When you first begin a business, there is an inevitable stage where you invest some of your personal money into the enterprise.
If you are opening up a large-scale business, you will usually be using some of your personal money as seed capital. You take a share of the ownership in exchange for control on the board of directors, for example. However, the line is usually clear between your personal financial stake and what the business owns and owes. It keeps things nice and simple.
For those running a lifestyle business, the lines are much less stark. There is no board of directors: there’s just you, doing the best you can to make your idea into a business reality. You are everything to the business. You’re the designer, the social media manager, the accountant, the customer service agent. For these lifestyle businesses, the mere concept of a work/life balance seems ridiculous, because the two meld together so seamlessly.

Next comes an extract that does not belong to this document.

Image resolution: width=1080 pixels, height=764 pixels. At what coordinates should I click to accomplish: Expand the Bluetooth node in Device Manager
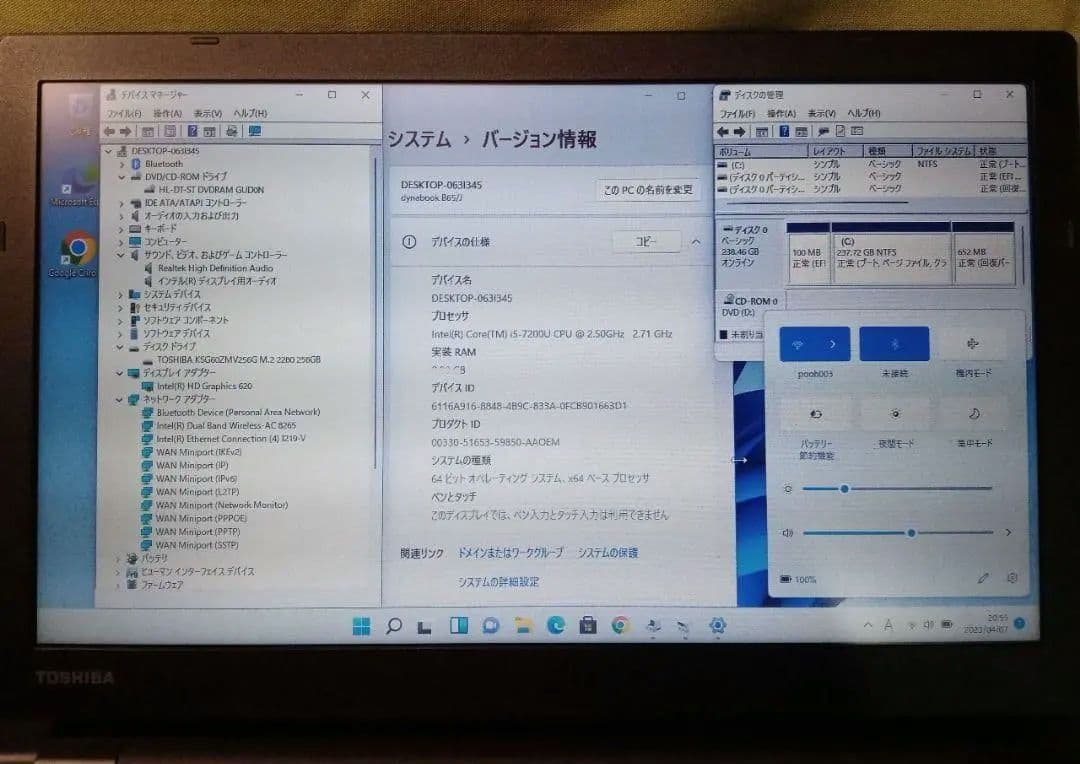click(x=122, y=164)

It therefore seems natural that, as a part of that, your personal funds become the business funds as well. Maybe it starts innocuously, such as deciding to forgo a morning cup of coffee at a coffee shop so you can buy some stationery for the business. Then it pushes onward.

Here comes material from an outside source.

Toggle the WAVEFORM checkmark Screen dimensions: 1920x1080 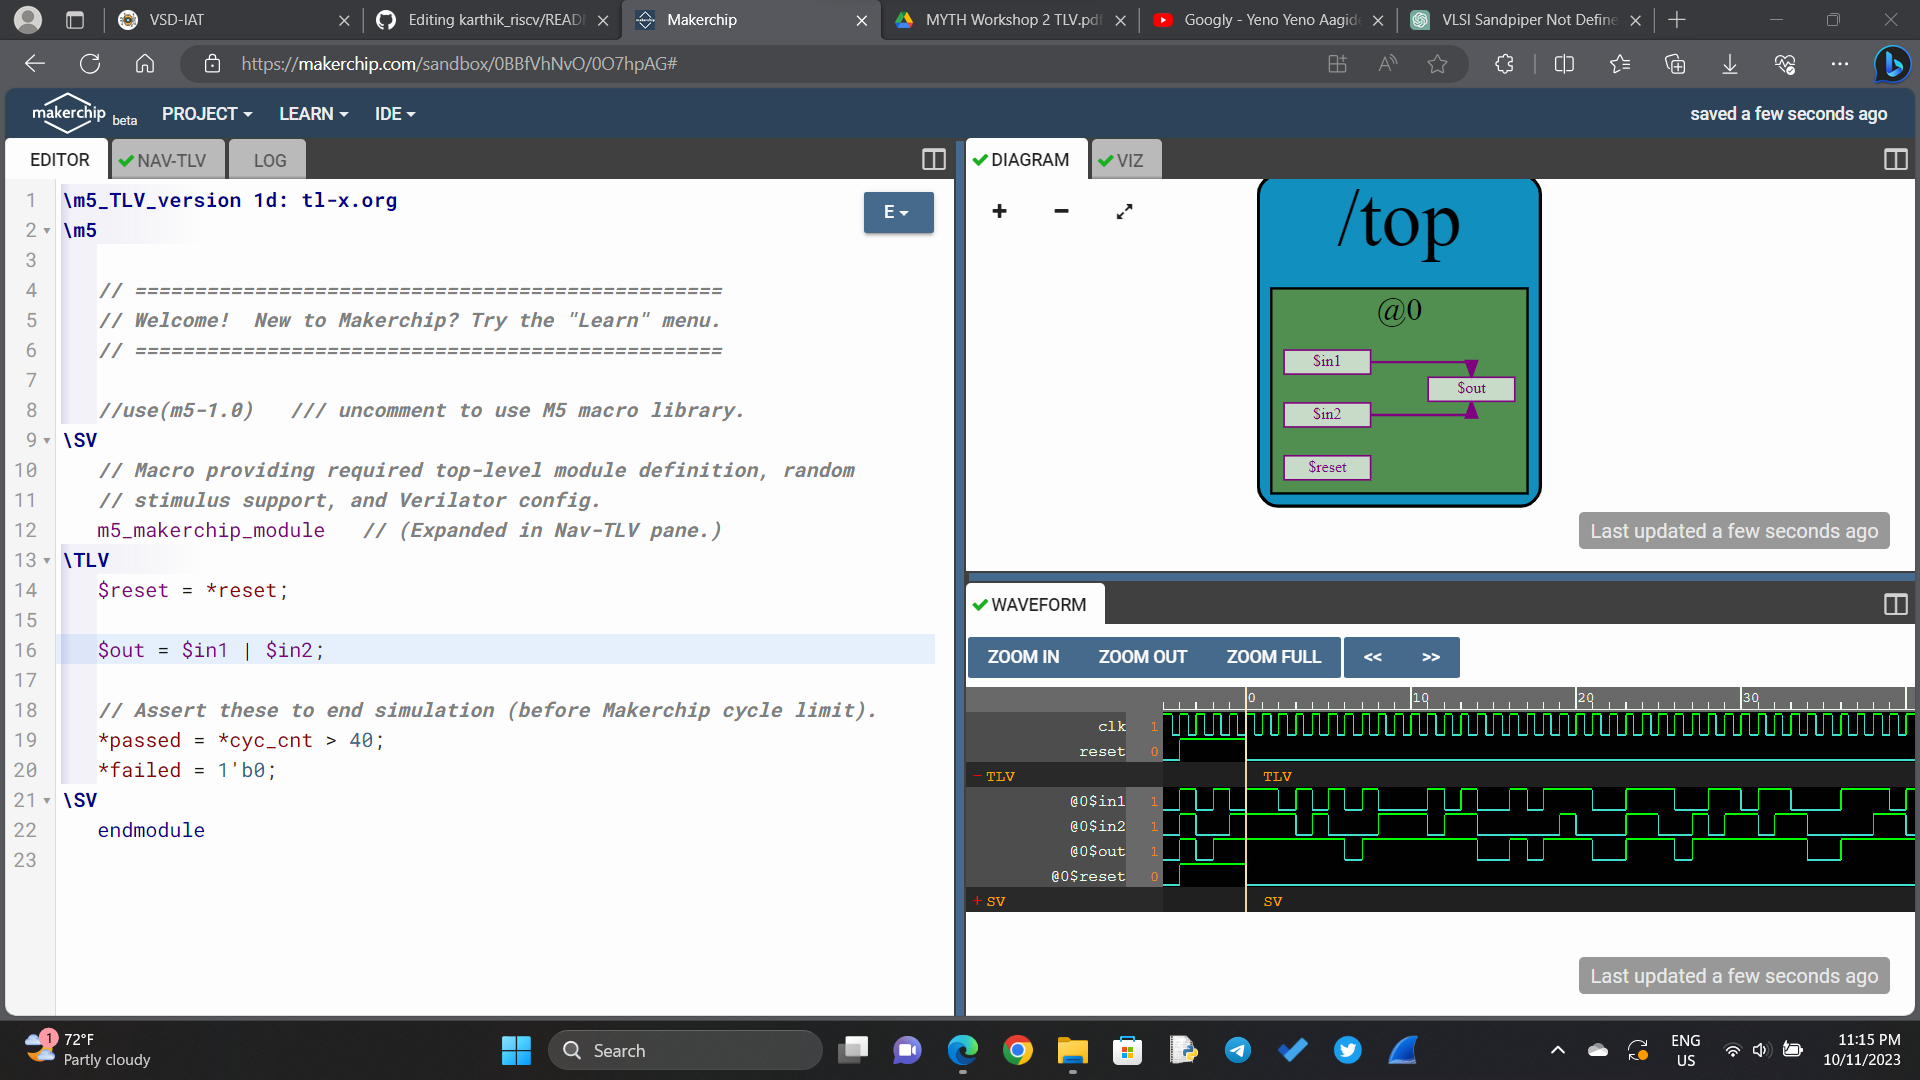981,604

Without careful control, before you know it, you are assessing your funds – and you can’t see where the business begins and you as a person end. They are all blended together; the same accounts and money that are used to pay a business supplier are also used for new curtains in your house. It’s a tangled mess.
The most troubling thing about this all-too-familiar state of affairs is that it’s a mess many lifestyle business owners don’t see any problem with. “The clue is in the name!” they insist. They’re a lifestyle businesses; there to provide a lifestyle for the person running it. You’re not looking to take over the world or expand; you’re just looking for something profitable enough to keep you away from working for someone else. So what does it matter if the two sources of income and expenditure are blended together?
It matters quite a lot, actually.
Tax Time Is Going To Be A Nightmare
Is there any phrase more miserable in the English language than “do your taxes”?
If you blend together your business and personal finances, then that phrase is going to take on a whole new meaning of hell. From that knot of financial mess, you have to extract information – and it’s going to take a very, very long time to do it. Too many of us running small businesses are guilty of pushing it into the background, into the territory of “I’ll take care of it when I have to”. But that time will come, and by keeping the two financial histories running alongside one another, it’s going to be even more unpleasant than it has to be.
Financial Peril Gets Even Worse
There are benefits to keeping all of your financial affairs in one pot. Aside from tax time, it’s generally easier as you only have to deal with one set of accounting.
The problems come when you find yourself in the position of debt. There are times in business when you have to take on debt; in fact, it’s almost a necessity if you want your company to thrive. However, if you don’t have proper separation of the two sides of your financial life, than that debt isn’t just threatening your business – it’s threatening you. If it comes due and you can’t pay, then there’s a good chance creditors will expect you to dip into personal funds to clear it.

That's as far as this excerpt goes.